Marco's Blog

All content personal opinions or work.
en eo

Comparison Shopping: Tcl, Perl, PHP, Python

2008-06-18 7 min read Comparisons marco

I have always been fascinated by programming languages, and scripting languages have always had a particular place in my heart. After all, they allow you to develop without much encumbrance, starting from nothing to program in no time. There are no lengthy build and compilation cycles, and sometimes you can even use dynamic language features to make your changes to a running application – neat!

For me, it all started with Forth, which cannot really be called a scripting language at all. It compiles functions into bytecode as soon as they are defined, and the only feature that reminds one of scripting languages is just how easy it is to write and rewrite. Since Forth reacts dynamically to changes and is interpreted,

After that, I discovered Tcl, which quickly became my favorite programming language. It had a rich set of extentions that included GUIs (albeit at that point only on UNIX) and highly dynamic capabilities. It seemed like an ideal choice.

In the years after that, I came close to working for the inventor of Tcl, John Osterhout. In 1999 I even had a written offer for a position at his company, Scriptics, a spin-off from Sun that went absolutely nowhere really, really fast. After that, it became imperative to branch off the beaten path, since Tcl was becoming less and less a viable option.

Fortunately, a series of scripting languages decided that the approach taken by Tcl was the right one and followed many of its choices, avoiding many of the same pitfalls.

The first that became prominent was Larry Wall’s Perl. Originally a replacement of and improvement on awk (and who aside from me remembers awk?) it grew quite rapidly into the leading scripting language of the nascent Web. Its main advantages: lightning speed and huge bench strength where it mattered the most, string processing.

[As an aside, I truly believe that it was mostly its atrocious string processing that killed Java as the dominant server-side Web language.]

Perl’s strength were unfortunately accompanied by atrocious weaknesses that derived in large part from its history. Its syntax is atrocious, focused on saving bits and bytes and trying to accommodate everyone. The language balooned where it didn’t matter, in the support of concurring similar features, and it didn’t improve much where it did, in the support of higher level programming interfaces. A programming language written by system administrators for system administrators had little chance of spreading to the new world of software developers.

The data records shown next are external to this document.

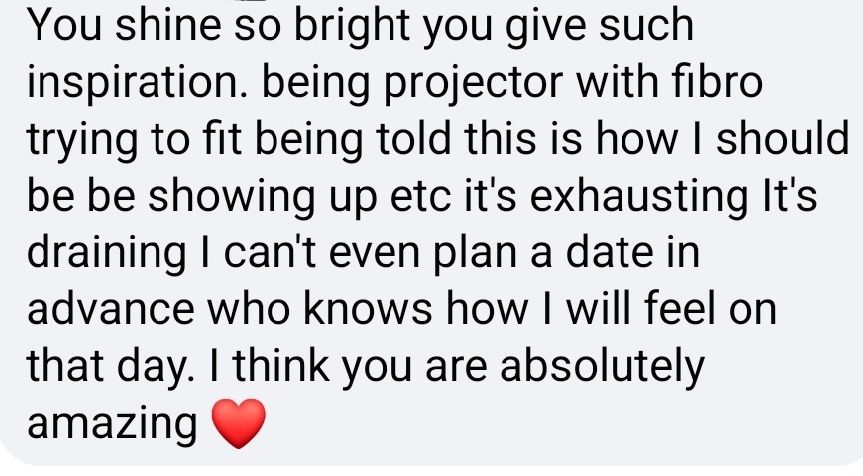Click "You" at the comment start
863x476 pixels.
(x=64, y=25)
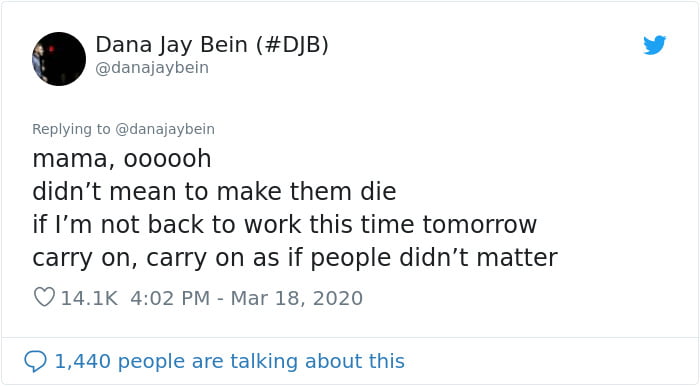Click the blue Twitter bird logo
700x386 pixels.
[x=654, y=45]
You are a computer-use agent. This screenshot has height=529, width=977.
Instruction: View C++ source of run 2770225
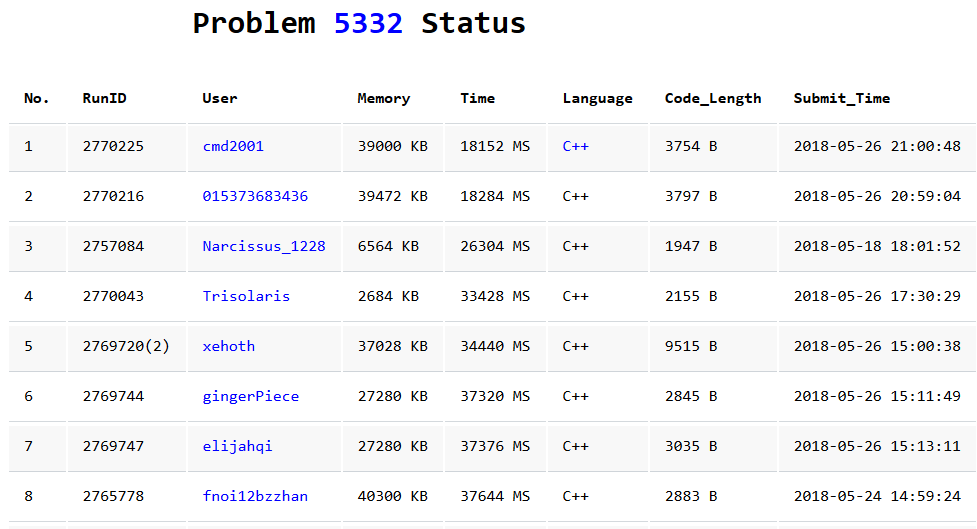[575, 146]
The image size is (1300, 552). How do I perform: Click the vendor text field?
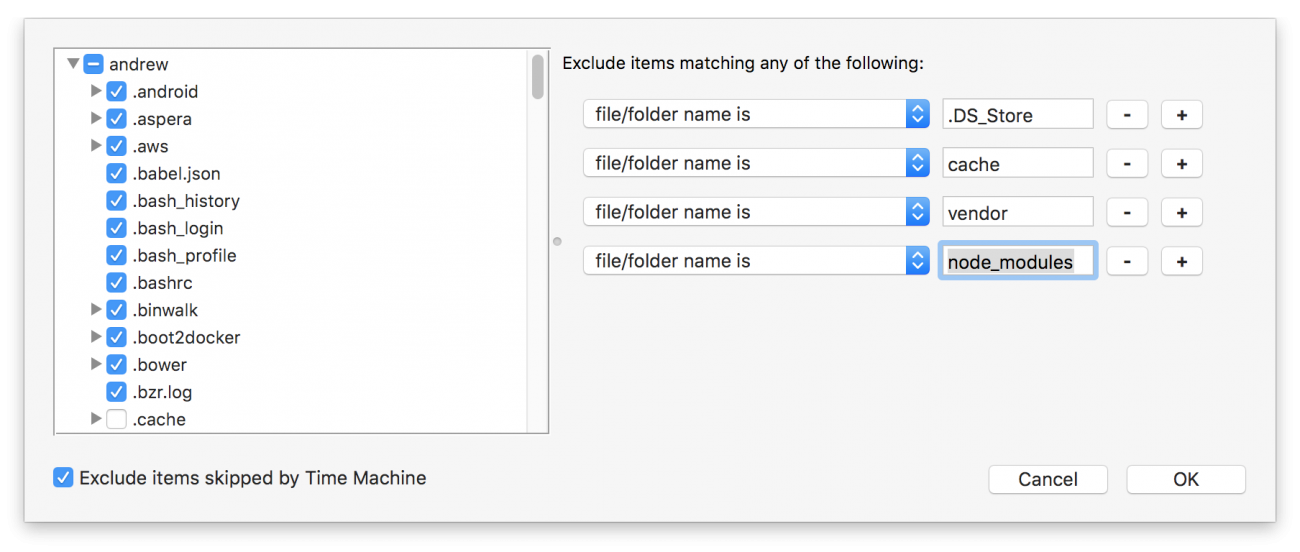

After Perl came the huge moment of PHP. Allegedly, the acronym originally stood for Personal Home Page, and the name still is a good indicator of what the language was meant for: rapid development and deployment of web sites. As such, the language early on got outstanding string support and excellent bindings for most important Web “stuff”, like databases and network protocols.

I love PHP. I have used it with success in a series of web sites, and to this day PHP is probably the first skill I would want to see in a software developer that is interviewing with me. PHP is practical, non-dogmatic, and proven in the field. The only thing missing from it is first class support for high-potency web sites (things like memory caching of data queries and the like).

Last on the list, since I just started using it, is Python. I always hated the notion of it, since I always disliked its inventor, Guido van Rossum. I witnessed a talk by Guido a while back, read about his work, and found him oddly opinionated and forcefully assertive on matters that were clearly just his personal crusades. Most of all sticks out a purely syntactical choice: that of making whitespace the block marker.

What does that mean? Most programming languages are very explicit with statements: they have to end in a character, typically semi-colon, that doesn’t show up in the rest of the text, and they have to group statements together in blocks that are typically enclosed in braces. That’s true C, C++, Java, and most compiled languages. Amongst the scripting languages, newline characters replace the semicolon as statement terminator, but for the most part the braces are retained.

Guido decided that he wanted indentation to mark blocks instead of braces. In theory, that made for more readable programs, since there were no braces around. In practice, though, indentation is terrible, since it is typically handled with tabs and spaces – and Python accepts only a specific set of characters for a particular level. This means that if you set your editor to display a tab as four spaces, what looks like the same indentation could be two tabs or eight spaces or one tab and four spaces – to Python, that’s all different.

I decided to try it out, anyway. I wanted to write a KDE application, and I needed a scripting language. Of all the scripting languages around, only Python had a long relationship with Qt (the framework around which KDE is built), and while PyQt is not available on Windows, my primary focus was KDE.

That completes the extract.